I've never been a big fan of science fiction, or SF (don't ever call it sci-fi or the aficionados will have your testicles off with a plasma cannon in the square root of -1 nanoseconds). Some good stuff, of course (Heinlein's Stranger in a Strange Land would be a classic in any genre), but there's a lot of Beasts From The Planet Tharg to wade through first. A lot of Ray Bradbury's work could be called 'speculative fiction' (in the manner of Nineteen Eighty-Four and Brave New World) rather than true SF, and it was reading this that made me admire his intellect and creativity.
I never read Fahrenheit 451 or The Martian Chronicles so I am in no way an expert on his writing, but one (very) short story he wrote has stayed with me since I first read it, probably 35-40 years ago.
In 'The Pedestrian' (1951), Leonard Mead likes to go for walks at night. In 2053, this is unorthodox enough to bring you to the notice of the authorities. One winter's night, he goes for a walk, is arrested, and taken away. That's it - I said it was a very short story. It's the details that make it thought-provoking. The uneven pavements with grass growing between the slabs, the complete silence of the city when everyone is at home watching TV, the revelation that the police car which has been interrogating him has no occupants. The police force has been reduced to one car, as there is no crime any more: everyone stays indoors, watching television. The fact that Mead likes to walk at night, feeling the cold and enjoying the solitude, is enough to mark him out as a dangerous subversive in need of re-education. I mean, how could you not watch television?

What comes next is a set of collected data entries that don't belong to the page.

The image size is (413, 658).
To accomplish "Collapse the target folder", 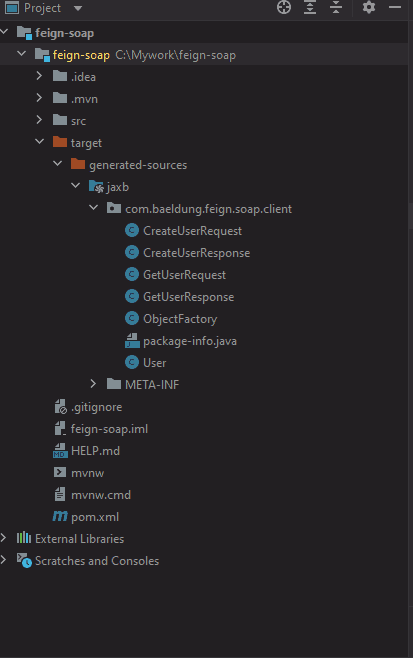I will (x=39, y=142).
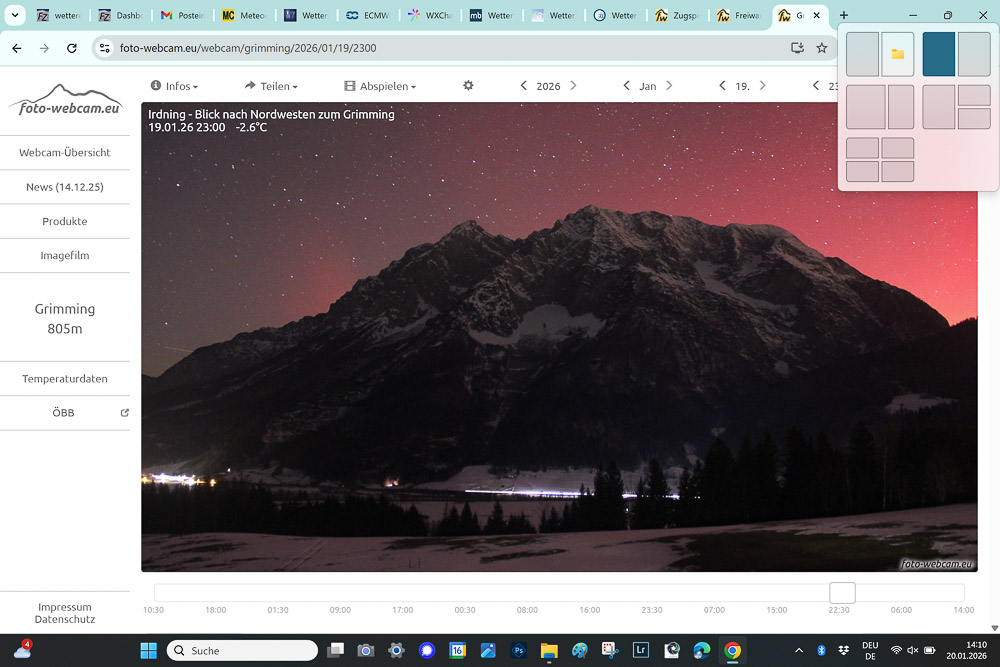Switch to the ECMWF browser tab
Screen dimensions: 1000x667
point(367,16)
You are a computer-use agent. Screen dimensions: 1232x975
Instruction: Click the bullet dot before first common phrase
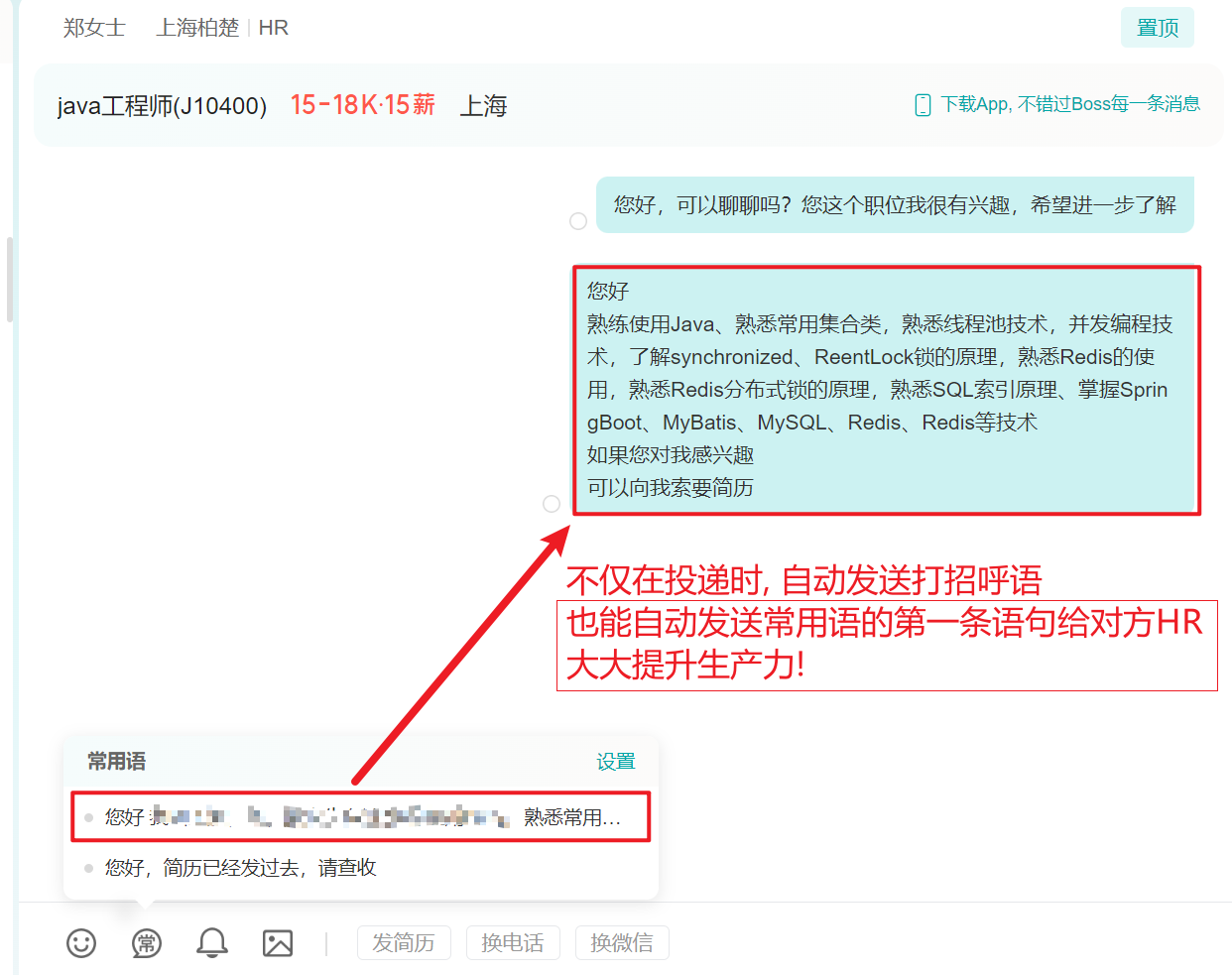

I don't watch much TV, and wouldn't replace it if it were stolen. But at work I am reminded of how much television is interwoven into common culture. If you haven't seen a particular advert, or don't have an opinion on a dilemma in a particular soap opera, or don't have a favourite contestant in 'Britain's Got Talent' or 'The Apprentice', you soon find out how much of popular culture is simply passing you by. In a lot of casual conversations, you might as well be from Ougadougou and speak Swahili. I don't see that as a great loss, but it does mean that there are large areas where I am cut off from social relations with my fellow man.
I wonder how much of my desire to avoid consciously some of the more inane manifestations of kultcha are due to an early reading of 'The Pedestrian', a recognition that this was the way society was heading, and a vow to myself never to be swallowed up in it. Quite a lot, I would think.
You can read it here. It will only take you a few minutes as it is just short of two pages long. RIP Ray, and I thought 'The Illustrated Man' was brilliant. One day I will read what people are telling me was the really good stuff. I'll look forward to that.